Can you rewrite the stretch from the line containing "The height and width of the screenshot is (868, 1372)." through the line containing "click(1226, 37)", putting "Search products" in place of "Search for anything" and leaving everything else unchanged?

Begin Supplied records

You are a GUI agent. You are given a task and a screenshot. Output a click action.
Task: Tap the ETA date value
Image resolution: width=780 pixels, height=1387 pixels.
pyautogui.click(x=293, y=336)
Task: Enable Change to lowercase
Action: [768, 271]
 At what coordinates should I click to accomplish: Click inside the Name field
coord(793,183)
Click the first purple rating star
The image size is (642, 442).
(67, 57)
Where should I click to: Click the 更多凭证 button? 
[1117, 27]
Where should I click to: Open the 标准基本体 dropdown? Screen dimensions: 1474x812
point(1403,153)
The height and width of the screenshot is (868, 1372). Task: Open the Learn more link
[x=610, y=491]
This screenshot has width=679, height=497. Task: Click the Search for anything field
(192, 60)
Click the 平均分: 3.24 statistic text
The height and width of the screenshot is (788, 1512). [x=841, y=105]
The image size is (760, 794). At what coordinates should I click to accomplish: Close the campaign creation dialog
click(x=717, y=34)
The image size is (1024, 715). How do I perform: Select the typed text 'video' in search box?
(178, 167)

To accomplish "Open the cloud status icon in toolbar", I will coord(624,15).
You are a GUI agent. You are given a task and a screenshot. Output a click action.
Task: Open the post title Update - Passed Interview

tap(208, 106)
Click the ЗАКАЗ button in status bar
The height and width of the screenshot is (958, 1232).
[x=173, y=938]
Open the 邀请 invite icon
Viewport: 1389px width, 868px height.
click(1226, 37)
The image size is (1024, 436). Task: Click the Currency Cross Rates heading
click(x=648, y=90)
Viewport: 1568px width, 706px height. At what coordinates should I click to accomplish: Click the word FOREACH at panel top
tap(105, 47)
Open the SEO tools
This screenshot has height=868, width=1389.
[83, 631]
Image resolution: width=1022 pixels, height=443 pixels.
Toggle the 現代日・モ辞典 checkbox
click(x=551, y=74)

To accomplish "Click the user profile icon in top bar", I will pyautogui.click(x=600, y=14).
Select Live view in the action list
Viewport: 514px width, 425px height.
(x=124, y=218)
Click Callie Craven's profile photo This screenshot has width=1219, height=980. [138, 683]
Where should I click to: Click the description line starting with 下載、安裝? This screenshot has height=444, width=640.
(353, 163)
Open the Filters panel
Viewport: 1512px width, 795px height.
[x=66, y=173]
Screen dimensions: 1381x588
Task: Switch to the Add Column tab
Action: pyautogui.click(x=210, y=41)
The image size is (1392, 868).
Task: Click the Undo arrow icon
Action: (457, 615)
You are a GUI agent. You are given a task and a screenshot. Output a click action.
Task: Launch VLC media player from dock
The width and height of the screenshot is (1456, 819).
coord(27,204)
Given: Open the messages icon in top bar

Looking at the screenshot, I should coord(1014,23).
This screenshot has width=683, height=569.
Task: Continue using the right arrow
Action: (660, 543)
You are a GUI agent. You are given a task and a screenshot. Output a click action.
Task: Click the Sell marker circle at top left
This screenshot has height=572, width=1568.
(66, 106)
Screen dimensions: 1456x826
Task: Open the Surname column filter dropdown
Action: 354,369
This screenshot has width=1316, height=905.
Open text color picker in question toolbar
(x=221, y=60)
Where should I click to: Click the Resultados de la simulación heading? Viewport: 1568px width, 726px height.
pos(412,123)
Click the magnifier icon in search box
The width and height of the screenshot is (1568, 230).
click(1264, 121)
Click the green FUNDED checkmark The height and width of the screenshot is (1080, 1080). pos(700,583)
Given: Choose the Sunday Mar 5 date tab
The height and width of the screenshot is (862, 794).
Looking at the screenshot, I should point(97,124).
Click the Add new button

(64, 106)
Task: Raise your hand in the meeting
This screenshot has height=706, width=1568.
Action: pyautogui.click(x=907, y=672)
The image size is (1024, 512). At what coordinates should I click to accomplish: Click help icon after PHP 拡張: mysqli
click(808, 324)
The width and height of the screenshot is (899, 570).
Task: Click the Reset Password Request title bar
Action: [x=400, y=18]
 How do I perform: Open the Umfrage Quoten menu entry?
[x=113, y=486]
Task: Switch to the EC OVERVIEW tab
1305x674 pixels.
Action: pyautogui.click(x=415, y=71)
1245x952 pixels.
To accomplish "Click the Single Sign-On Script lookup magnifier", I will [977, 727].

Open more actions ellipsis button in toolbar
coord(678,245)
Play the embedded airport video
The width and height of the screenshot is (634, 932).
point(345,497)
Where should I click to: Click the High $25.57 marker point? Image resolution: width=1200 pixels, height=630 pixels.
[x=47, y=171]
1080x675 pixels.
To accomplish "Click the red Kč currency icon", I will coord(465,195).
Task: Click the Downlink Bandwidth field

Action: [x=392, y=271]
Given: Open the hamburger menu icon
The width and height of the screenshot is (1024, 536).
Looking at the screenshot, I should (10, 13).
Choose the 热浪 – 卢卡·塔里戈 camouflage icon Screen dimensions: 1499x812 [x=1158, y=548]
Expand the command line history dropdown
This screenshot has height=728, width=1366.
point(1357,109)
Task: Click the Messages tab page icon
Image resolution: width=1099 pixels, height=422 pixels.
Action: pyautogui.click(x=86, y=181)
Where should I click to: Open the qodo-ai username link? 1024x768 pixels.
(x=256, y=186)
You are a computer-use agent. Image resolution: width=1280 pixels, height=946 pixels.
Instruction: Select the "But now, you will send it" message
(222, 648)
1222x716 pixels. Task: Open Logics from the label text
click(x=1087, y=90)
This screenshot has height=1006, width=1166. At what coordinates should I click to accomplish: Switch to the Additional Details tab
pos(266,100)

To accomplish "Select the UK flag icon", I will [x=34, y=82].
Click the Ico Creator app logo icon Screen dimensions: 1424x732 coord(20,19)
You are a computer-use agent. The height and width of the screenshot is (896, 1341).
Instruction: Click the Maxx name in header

End Supplied records

▶ Solution:
The height and width of the screenshot is (868, 1372). Task: Open the Learn more link
[x=610, y=491]
This screenshot has width=679, height=497. Task: Click the Search products field
(192, 60)
Click the 平均分: 3.24 statistic text
The height and width of the screenshot is (788, 1512). [x=841, y=105]
The image size is (760, 794). At what coordinates should I click to accomplish: Close the campaign creation dialog
click(x=717, y=34)
The image size is (1024, 715). How do I perform: Select the typed text 'video' in search box?
(178, 167)

To accomplish "Open the cloud status icon in toolbar", I will coord(624,15).
You are a GUI agent. You are given a task and a screenshot. Output a click action.
Task: Open the post title Update - Passed Interview

tap(208, 106)
Click the ЗАКАЗ button in status bar
The height and width of the screenshot is (958, 1232).
[x=173, y=938]
Open the 邀请 invite icon
Viewport: 1389px width, 868px height.
click(1226, 37)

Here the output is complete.